Sesampainya di rumah, Marsha tambah berbunga-bunga. Maklum dokter ini pacar pertamanya, naas memang. Dia baru pacaran di usia 20 tahun, lalu pacaran dengan om-om pula. Saat di mobil tadi adalah saat paling mendebarkan sepanjang hidupnya. Bahkan bukan hatinya saja yang berdebar-debar, seluruh badannya juga merasakan pacuan jantungnya. Dokter menciumnya, di pipi, dan hanya sepersekian detik. She doubt it's even one. Tapi itu saja sudah cukup. Untuk sekarang, untuk malam ini.

"Gimana? Gimana?" suara mama tiba-tiba mengagetkan Marsha yang baru membuka pintu.

"Astaga. Mama ah!"

"Kok lama banget di mobil?" mama bertanya kepo.

"Ya kan ngobrol dulu bentar," jawab Marsha jujur.

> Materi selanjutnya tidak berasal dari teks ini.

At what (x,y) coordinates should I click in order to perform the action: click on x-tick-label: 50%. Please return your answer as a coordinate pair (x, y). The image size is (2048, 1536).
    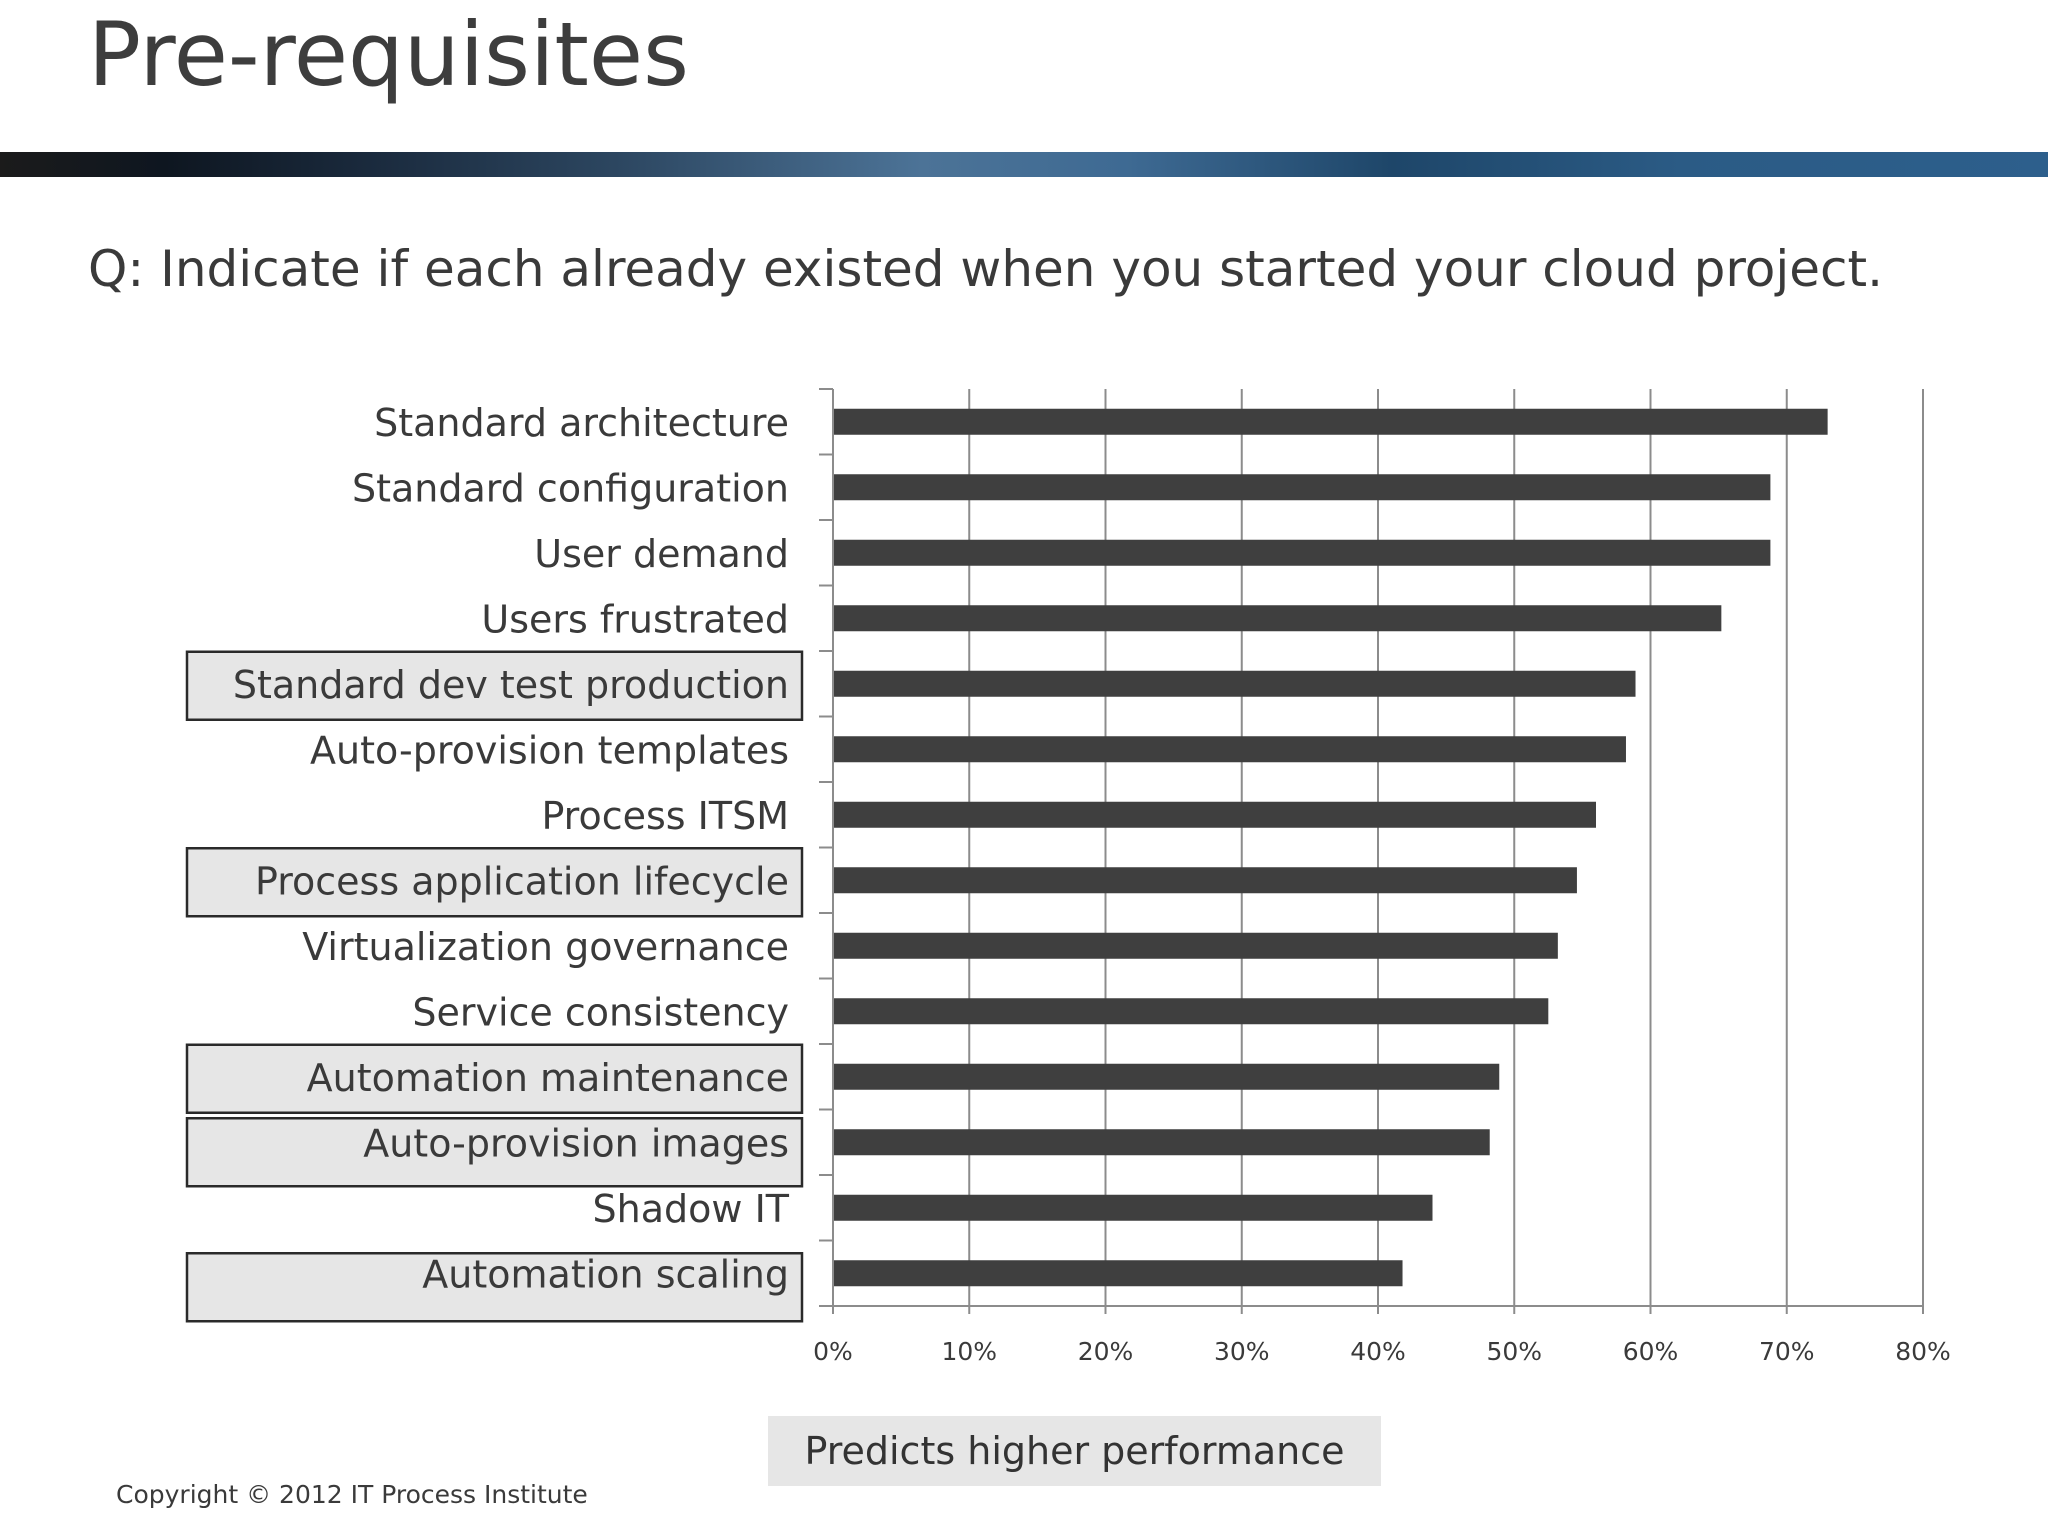
    Looking at the image, I should click on (1514, 1352).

Tapi wajahnya agak memerah.

"Jadi gimana? Ditembak kan?" tanya mama lagi.

"Hmm," jawab Marsha singkat. Dia makin malu karena sudah koar-koar.

"Hmm tuh apa? Iya? Enggak?" tanya mamanya lagi.

"Iya! Dah.." jawab Marsha cepat sebelum masuk kamar. Dia masih butuh waktu untuk mencerna makanan, dan apa yang terjadi hari ini. Walaupun sebagian dari otaknya sudah menebak, sepertinya yang sebagian lagi masih terkejut.

Lama Marsha menunggu, akhirnya dokter menelepon dua jam kemudian. Marsha memang bilang untuk meneleponnya sesampainya di rumah.

"Aku sudah sampe rumah, beb." kata dokter.

"Kok ada beb nya sekarang?" tanya Marsha yang geli sendiri.

"Kamu maunya dipanggil apa?"

Oke, fix sekarang Marsha mau muntah. Tapi nyatanya Marsha hanya tertawa, sambil menjawab. "Hmm, kamu panggil aku 'beby', aku panggil kamu bear ya?"

"Kok bear, emang aku beruang?"

"Ihh.. kamu ga tau Marsha and the bear?" tanya Marsha ngambek.

"Enggak. Pasti kartun." jawab dokter di seberang sana.

"Iya. Kartun rusia gitu, nanti kapan-kapan aku tunjukin." kata Marsha. Dokter hanya tertawa mengiyakan.